### AIM OF THE EXERCISE
From the data below, repeat exactly the lines from the line with "Identify the click" to the line with "[16 10 6 EklerB]", both included.

** Opening DATA PROVIDED block **

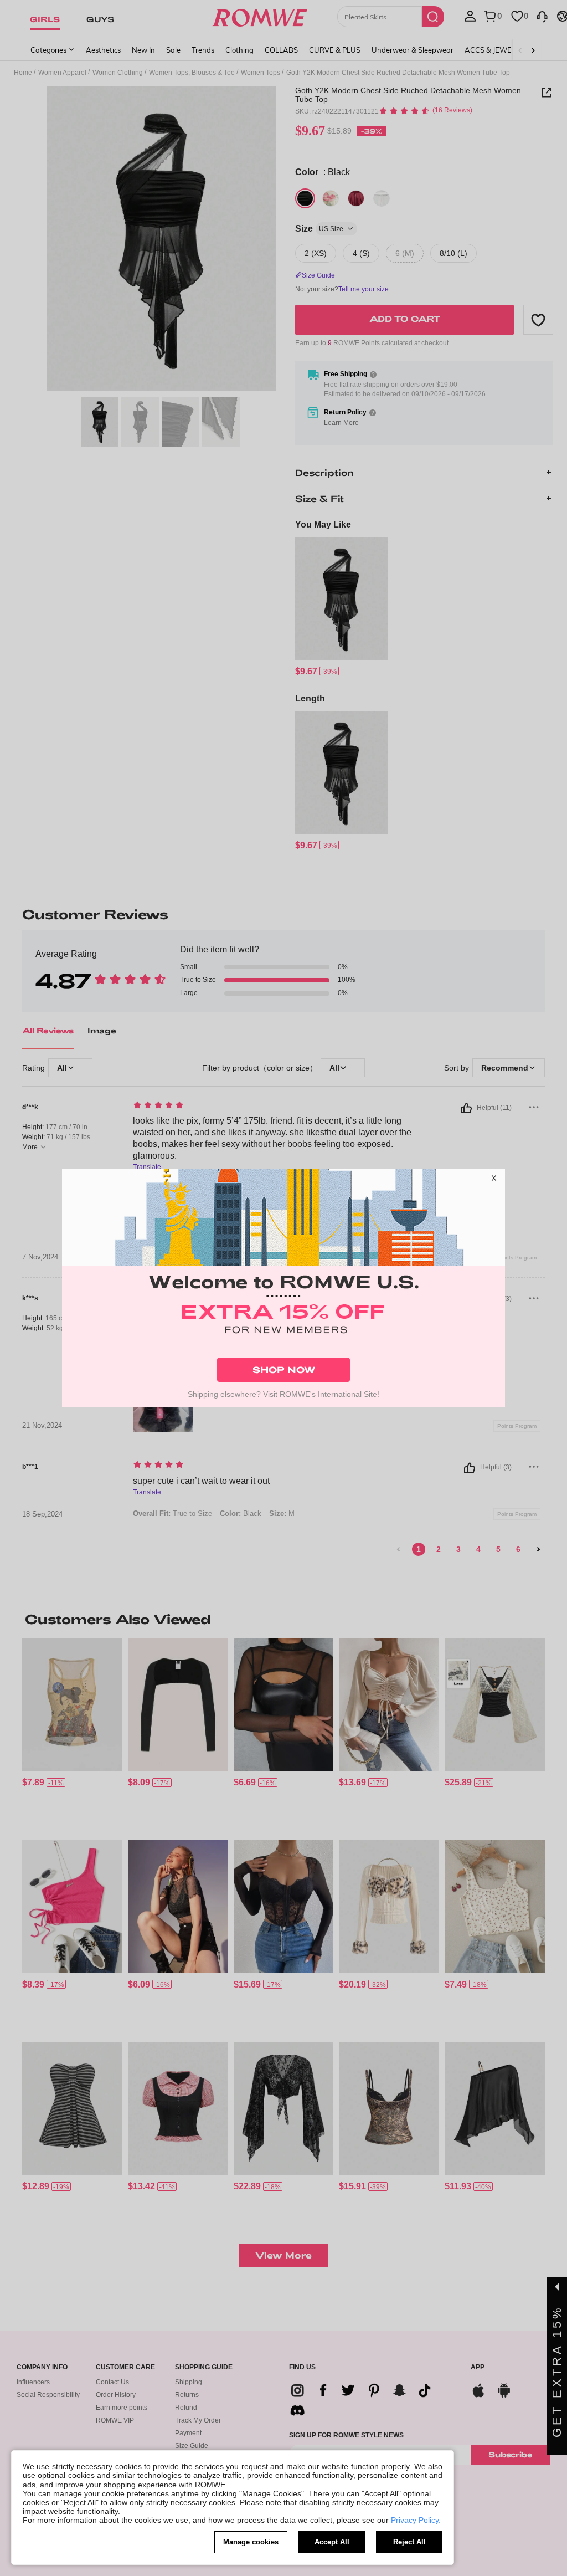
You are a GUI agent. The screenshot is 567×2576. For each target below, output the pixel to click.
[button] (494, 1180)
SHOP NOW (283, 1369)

** Closing DATA PROVIDED block **
** Opening DATA PROVIDED block **

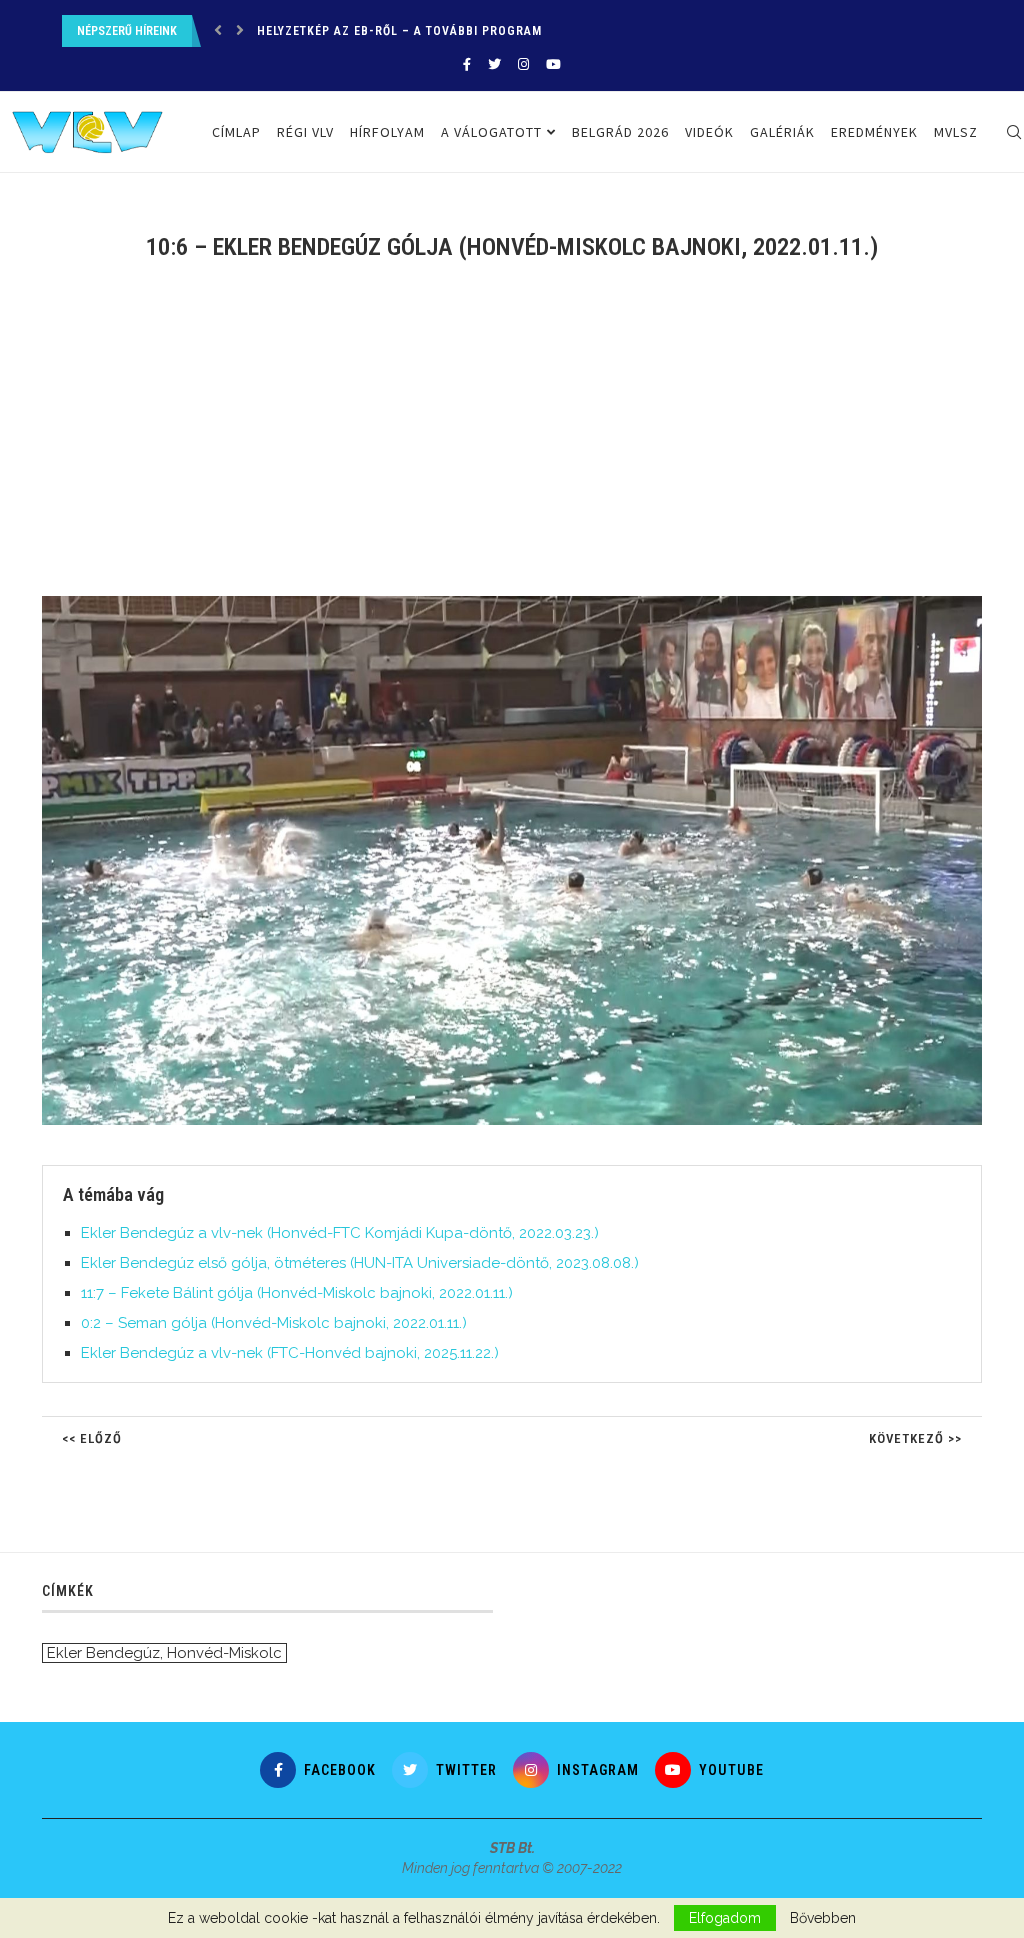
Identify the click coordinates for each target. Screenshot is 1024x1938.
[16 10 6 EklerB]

** Closing DATA PROVIDED block **

### EXERCISE SOLUTION
Identify the click coordinates for each target. Screenshot is 1024x1938.
[16 10 6 EklerB]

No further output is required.